▶ _Extracted entries_:
-----
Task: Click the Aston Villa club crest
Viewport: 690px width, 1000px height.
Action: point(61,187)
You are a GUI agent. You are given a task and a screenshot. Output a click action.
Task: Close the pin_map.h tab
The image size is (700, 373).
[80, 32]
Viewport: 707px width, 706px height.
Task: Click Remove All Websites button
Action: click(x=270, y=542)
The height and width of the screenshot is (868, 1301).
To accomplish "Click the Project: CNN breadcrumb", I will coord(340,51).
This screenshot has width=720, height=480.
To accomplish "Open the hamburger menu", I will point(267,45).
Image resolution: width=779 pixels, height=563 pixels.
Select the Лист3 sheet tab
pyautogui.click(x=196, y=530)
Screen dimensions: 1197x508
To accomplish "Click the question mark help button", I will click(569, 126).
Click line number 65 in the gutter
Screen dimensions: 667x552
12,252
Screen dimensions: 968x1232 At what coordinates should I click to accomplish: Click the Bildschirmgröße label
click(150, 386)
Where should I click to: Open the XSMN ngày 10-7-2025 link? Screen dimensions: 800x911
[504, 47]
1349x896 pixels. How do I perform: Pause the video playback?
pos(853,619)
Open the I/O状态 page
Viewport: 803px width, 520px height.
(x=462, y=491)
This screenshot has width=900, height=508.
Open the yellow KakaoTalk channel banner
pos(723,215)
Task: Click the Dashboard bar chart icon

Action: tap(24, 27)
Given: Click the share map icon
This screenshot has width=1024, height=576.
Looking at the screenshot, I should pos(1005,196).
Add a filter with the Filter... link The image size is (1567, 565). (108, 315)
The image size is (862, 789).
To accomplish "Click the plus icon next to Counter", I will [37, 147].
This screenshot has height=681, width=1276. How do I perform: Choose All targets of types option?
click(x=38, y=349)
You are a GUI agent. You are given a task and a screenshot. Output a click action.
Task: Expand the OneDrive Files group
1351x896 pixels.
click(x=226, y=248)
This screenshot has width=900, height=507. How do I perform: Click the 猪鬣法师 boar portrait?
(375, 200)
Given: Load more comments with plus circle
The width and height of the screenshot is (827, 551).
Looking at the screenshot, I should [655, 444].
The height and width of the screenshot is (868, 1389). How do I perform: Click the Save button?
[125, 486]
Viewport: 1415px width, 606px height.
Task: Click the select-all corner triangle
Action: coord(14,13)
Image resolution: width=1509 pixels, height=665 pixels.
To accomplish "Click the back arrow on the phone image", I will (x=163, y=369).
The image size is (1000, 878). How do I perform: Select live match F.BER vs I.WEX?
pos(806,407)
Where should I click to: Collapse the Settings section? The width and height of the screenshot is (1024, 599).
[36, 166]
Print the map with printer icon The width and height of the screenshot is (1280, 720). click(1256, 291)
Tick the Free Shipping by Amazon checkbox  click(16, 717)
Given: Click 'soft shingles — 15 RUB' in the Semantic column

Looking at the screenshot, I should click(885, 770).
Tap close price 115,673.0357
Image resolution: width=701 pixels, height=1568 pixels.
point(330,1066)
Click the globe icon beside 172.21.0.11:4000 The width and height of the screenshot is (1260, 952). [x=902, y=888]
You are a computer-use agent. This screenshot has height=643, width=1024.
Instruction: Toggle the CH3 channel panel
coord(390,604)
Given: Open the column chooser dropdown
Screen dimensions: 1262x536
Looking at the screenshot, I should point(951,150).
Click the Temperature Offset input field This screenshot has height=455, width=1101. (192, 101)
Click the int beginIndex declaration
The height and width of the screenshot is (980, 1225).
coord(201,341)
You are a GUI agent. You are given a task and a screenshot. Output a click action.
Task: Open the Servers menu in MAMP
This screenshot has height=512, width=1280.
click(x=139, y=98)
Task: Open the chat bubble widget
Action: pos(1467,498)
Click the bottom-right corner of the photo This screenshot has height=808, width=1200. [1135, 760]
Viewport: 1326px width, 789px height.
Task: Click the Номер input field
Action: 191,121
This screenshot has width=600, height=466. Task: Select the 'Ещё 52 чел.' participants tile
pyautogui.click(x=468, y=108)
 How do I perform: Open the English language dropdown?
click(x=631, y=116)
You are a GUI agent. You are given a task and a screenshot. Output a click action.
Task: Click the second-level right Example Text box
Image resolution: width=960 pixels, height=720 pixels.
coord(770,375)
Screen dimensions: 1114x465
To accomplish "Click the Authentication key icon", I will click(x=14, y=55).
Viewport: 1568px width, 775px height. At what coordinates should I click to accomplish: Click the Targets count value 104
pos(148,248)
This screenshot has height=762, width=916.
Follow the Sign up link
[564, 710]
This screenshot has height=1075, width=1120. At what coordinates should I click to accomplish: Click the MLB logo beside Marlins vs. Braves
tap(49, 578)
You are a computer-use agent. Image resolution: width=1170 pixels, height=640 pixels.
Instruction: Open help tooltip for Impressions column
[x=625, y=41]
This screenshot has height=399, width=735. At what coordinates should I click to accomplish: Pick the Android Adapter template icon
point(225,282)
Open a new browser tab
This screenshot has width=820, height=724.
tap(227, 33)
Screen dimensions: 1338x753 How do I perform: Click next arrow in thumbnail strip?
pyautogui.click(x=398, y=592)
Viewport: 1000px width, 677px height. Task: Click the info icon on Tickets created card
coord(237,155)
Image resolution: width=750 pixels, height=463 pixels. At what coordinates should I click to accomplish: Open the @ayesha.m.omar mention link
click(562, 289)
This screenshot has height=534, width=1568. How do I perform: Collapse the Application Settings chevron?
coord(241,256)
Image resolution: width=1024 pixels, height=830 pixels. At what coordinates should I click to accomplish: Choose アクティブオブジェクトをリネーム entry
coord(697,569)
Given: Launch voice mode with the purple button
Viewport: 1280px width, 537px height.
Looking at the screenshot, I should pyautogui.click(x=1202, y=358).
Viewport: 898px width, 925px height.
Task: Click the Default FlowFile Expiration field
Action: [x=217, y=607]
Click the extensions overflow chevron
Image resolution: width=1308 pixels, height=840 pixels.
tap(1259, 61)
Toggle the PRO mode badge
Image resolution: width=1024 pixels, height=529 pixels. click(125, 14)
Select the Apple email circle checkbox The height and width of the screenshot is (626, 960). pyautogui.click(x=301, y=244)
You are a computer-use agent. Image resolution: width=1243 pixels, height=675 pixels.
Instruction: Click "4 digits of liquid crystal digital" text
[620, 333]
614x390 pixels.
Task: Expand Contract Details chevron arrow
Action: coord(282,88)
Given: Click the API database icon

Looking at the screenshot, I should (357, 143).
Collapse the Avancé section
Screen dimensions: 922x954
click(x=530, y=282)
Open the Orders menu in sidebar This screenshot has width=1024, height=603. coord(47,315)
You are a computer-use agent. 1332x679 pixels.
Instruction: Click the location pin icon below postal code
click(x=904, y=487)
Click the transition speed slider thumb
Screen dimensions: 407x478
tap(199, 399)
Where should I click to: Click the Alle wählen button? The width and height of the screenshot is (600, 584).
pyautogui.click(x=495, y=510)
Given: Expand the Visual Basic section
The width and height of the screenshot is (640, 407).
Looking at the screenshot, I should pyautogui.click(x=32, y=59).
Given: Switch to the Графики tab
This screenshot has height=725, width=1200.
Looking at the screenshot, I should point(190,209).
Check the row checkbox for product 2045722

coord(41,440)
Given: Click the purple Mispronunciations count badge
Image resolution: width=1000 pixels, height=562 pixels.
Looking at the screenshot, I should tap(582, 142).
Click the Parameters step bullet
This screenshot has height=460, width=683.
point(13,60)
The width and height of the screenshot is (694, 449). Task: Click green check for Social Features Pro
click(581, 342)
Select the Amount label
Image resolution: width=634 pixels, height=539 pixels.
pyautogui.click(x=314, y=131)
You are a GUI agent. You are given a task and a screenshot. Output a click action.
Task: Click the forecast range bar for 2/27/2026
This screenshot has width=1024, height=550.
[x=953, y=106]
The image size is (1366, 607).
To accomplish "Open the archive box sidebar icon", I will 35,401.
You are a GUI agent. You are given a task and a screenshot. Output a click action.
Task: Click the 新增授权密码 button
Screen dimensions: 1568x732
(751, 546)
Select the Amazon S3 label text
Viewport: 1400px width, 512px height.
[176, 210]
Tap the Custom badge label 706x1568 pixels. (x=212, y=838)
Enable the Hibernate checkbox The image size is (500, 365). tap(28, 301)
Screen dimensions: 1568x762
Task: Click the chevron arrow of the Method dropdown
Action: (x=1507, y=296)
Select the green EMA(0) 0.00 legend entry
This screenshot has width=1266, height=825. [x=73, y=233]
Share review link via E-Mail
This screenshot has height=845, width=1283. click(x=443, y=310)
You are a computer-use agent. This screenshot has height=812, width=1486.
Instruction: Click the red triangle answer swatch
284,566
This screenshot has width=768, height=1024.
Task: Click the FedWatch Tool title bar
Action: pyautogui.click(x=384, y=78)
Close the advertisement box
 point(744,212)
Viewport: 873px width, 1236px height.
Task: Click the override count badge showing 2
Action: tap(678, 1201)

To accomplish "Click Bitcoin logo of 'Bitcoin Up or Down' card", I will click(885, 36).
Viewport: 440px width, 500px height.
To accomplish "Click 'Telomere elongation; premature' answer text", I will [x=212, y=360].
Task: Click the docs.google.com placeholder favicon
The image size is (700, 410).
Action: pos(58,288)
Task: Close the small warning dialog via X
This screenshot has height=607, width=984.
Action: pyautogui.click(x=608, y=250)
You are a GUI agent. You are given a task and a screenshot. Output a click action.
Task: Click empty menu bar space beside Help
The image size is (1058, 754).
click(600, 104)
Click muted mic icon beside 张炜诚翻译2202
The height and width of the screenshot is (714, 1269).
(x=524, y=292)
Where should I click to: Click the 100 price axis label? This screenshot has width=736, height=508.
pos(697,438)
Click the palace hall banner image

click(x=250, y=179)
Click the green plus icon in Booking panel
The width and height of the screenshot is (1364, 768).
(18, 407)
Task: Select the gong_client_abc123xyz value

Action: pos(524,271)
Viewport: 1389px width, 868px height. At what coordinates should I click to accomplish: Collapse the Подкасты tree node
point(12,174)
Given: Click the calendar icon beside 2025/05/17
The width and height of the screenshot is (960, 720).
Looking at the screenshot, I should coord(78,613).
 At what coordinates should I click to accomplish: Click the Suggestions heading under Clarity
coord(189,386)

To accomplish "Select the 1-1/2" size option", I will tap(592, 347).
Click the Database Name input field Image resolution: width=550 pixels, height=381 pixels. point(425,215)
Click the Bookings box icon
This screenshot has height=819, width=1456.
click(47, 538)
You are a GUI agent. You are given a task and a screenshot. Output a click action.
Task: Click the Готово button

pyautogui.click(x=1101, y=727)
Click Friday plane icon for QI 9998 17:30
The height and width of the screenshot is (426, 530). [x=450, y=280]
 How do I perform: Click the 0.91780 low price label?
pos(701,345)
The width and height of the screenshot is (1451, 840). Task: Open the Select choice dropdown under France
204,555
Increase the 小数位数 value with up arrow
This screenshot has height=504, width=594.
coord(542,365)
-----
Among the entries above, the lines between the ones containing "Screen dimensions: 1338x753" and "Given: Switch to the Графики tab", inclusive, are to be transcribed exactly. No other line is to be given.

▶ _Written solution_:
Screen dimensions: 1338x753 How do I perform: Click next arrow in thumbnail strip?
pyautogui.click(x=398, y=592)
Viewport: 1000px width, 677px height. Task: Click the info icon on Tickets created card
coord(237,155)
Image resolution: width=750 pixels, height=463 pixels. At what coordinates should I click to accomplish: Open the @ayesha.m.omar mention link
click(562, 289)
This screenshot has height=534, width=1568. How do I perform: Collapse the Application Settings chevron?
coord(241,256)
Image resolution: width=1024 pixels, height=830 pixels. At what coordinates should I click to accomplish: Choose アクティブオブジェクトをリネーム entry
coord(697,569)
Given: Launch voice mode with the purple button
Viewport: 1280px width, 537px height.
Looking at the screenshot, I should pyautogui.click(x=1202, y=358).
Viewport: 898px width, 925px height.
Task: Click the Default FlowFile Expiration field
Action: [x=217, y=607]
Click the extensions overflow chevron
Image resolution: width=1308 pixels, height=840 pixels.
tap(1259, 61)
Toggle the PRO mode badge
Image resolution: width=1024 pixels, height=529 pixels. click(125, 14)
Select the Apple email circle checkbox The height and width of the screenshot is (626, 960). pyautogui.click(x=301, y=244)
You are a computer-use agent. Image resolution: width=1243 pixels, height=675 pixels.
Instruction: Click "4 digits of liquid crystal digital" text
[620, 333]
614x390 pixels.
Task: Expand Contract Details chevron arrow
Action: coord(282,88)
Given: Click the API database icon

Looking at the screenshot, I should (357, 143).
Collapse the Avancé section
Screen dimensions: 922x954
click(x=530, y=282)
Open the Orders menu in sidebar This screenshot has width=1024, height=603. coord(47,315)
You are a computer-use agent. 1332x679 pixels.
Instruction: Click the location pin icon below postal code
click(x=904, y=487)
Click the transition speed slider thumb
Screen dimensions: 407x478
tap(199, 399)
Where should I click to: Click the Alle wählen button? The width and height of the screenshot is (600, 584).
pyautogui.click(x=495, y=510)
Given: Expand the Visual Basic section
The width and height of the screenshot is (640, 407).
Looking at the screenshot, I should pyautogui.click(x=32, y=59).
Given: Switch to the Графики tab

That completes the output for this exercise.